--- Collected data ---

Content starts

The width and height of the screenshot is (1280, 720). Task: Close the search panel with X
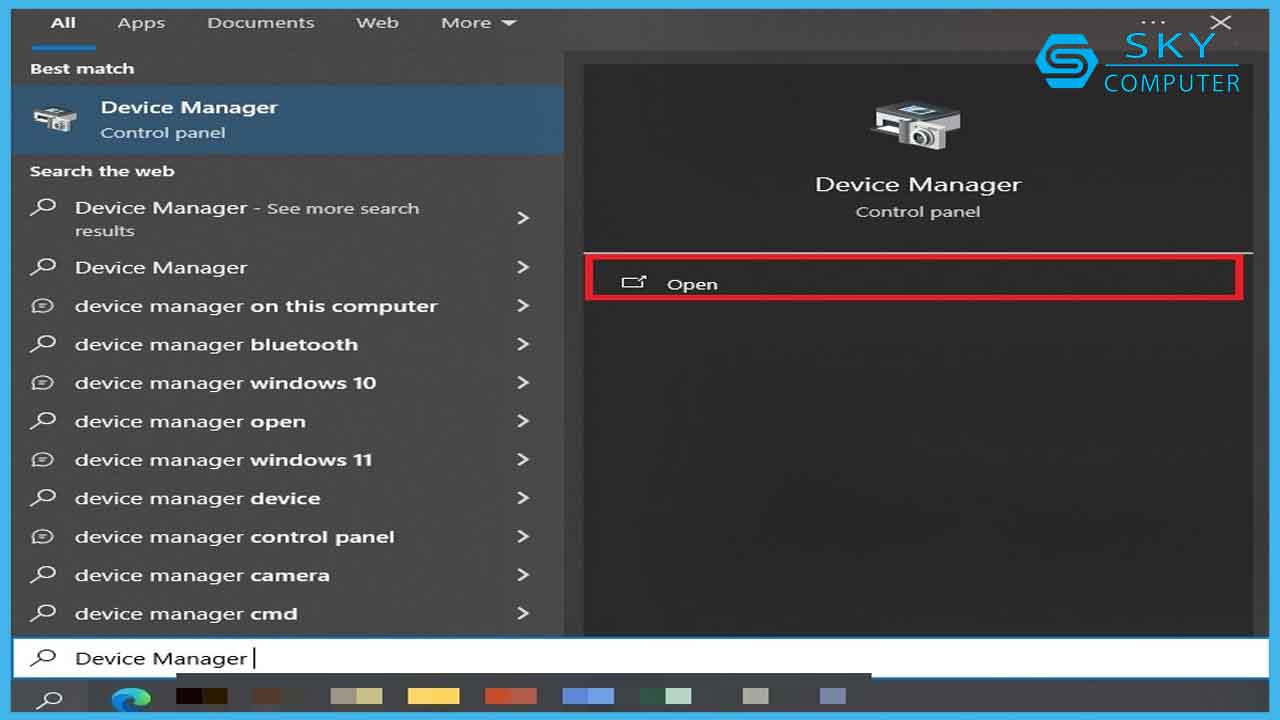click(x=1220, y=22)
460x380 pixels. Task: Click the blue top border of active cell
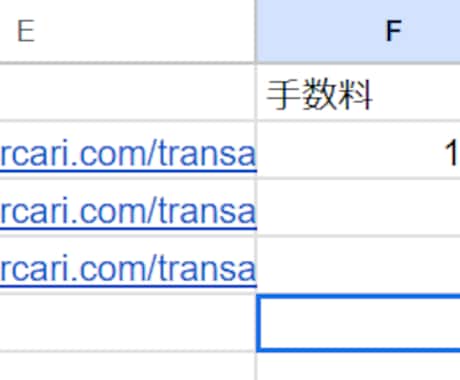pyautogui.click(x=358, y=296)
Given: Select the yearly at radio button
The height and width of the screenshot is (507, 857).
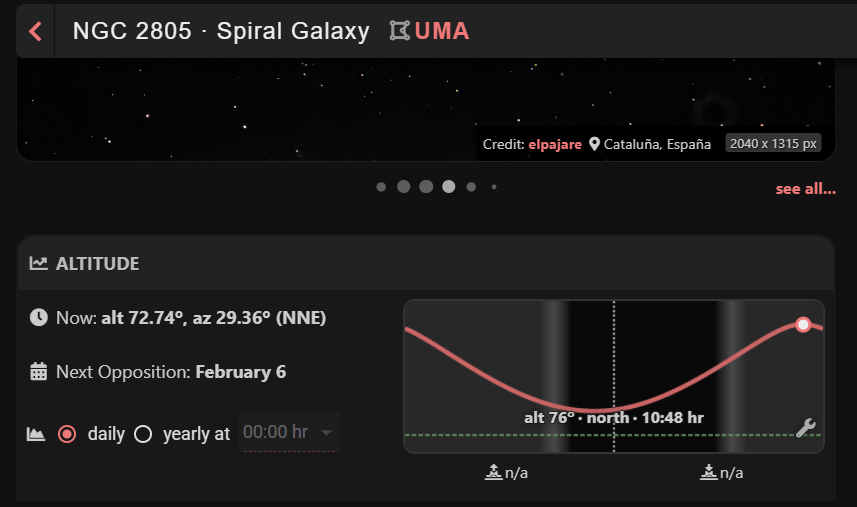Looking at the screenshot, I should tap(143, 434).
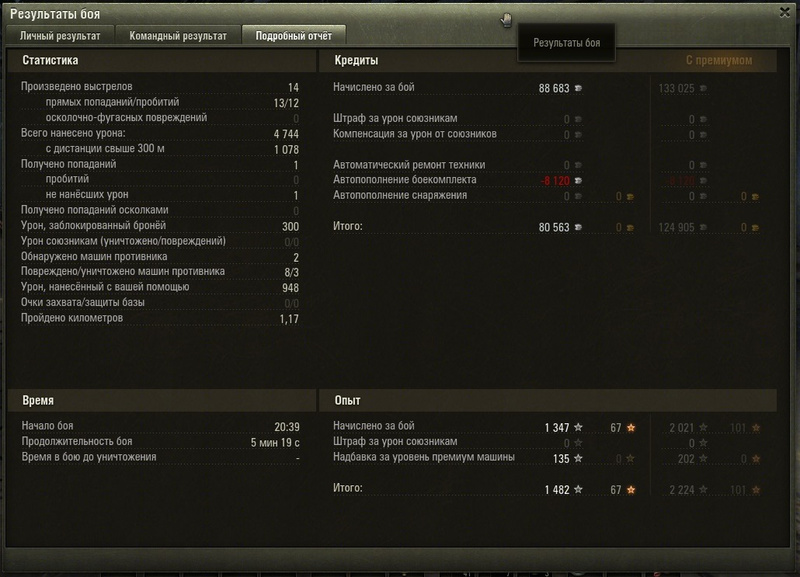800x577 pixels.
Task: Click the red ammo resupply cost -8 120
Action: 555,181
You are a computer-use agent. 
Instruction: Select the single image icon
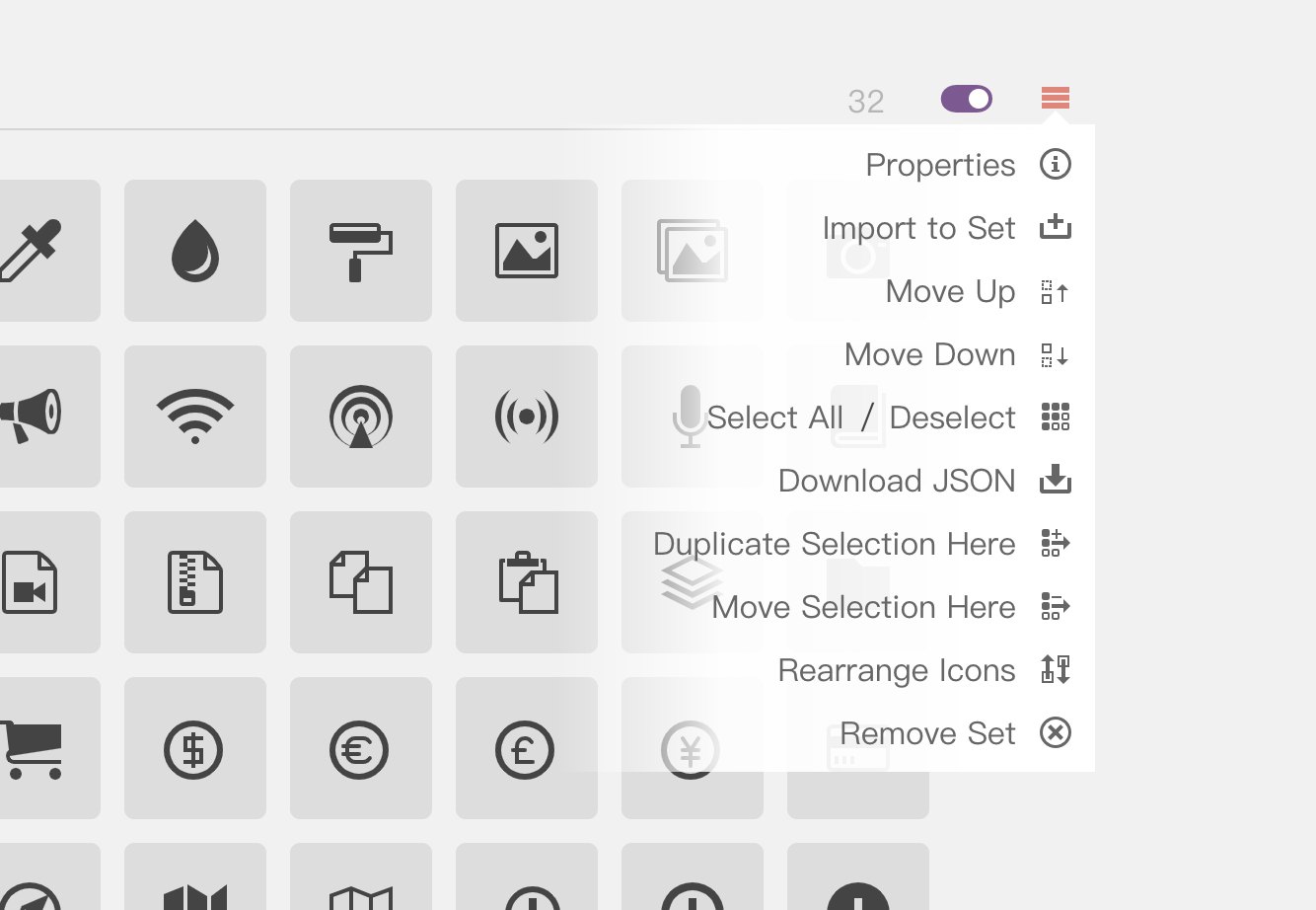pos(527,251)
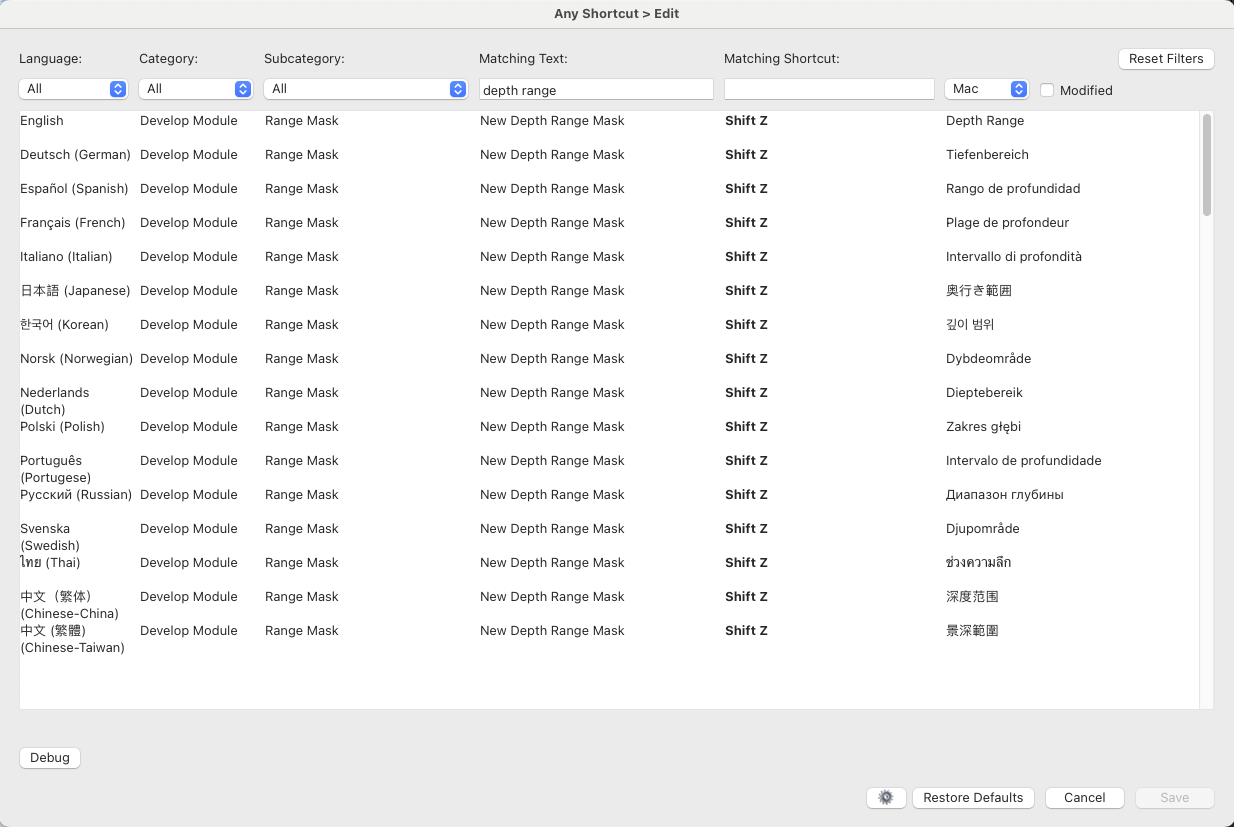Select the Русский (Russian) row
Screen dimensions: 1234x827
click(600, 494)
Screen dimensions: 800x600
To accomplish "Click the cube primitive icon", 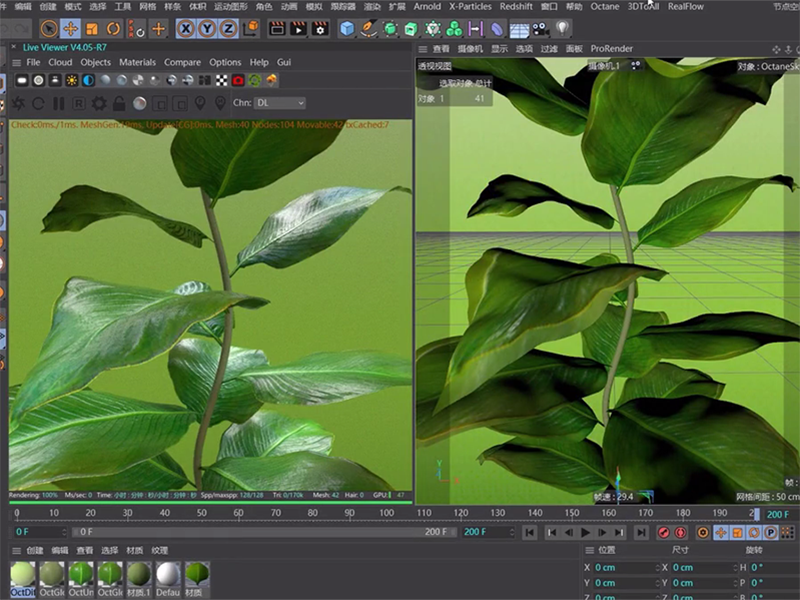I will [347, 29].
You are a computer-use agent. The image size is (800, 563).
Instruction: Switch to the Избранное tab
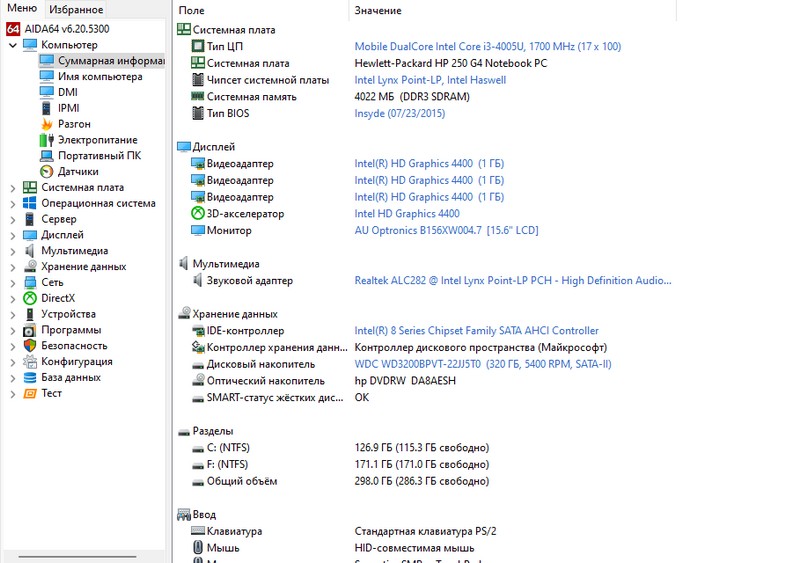tap(76, 9)
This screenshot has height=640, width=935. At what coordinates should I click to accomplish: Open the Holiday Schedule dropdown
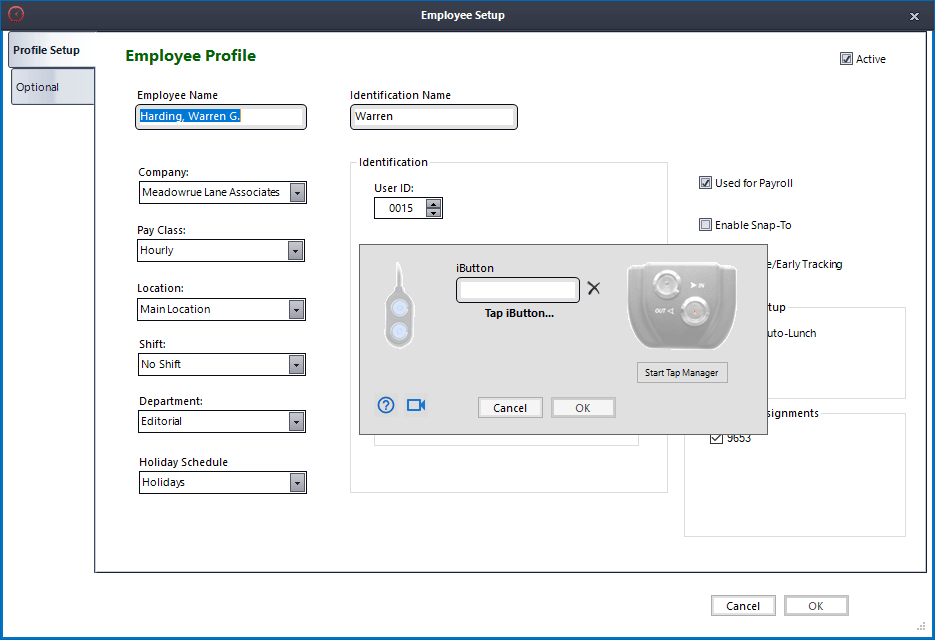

Content ends

--- ABOUT THIS EXERCISE ---
Lines containing the word "computer" are to be pulled from the records and copied.

--- EXERCISE ANSWER ---
You are a computer-use agent. 
You are a computer-use agent. The image size is (800, 563).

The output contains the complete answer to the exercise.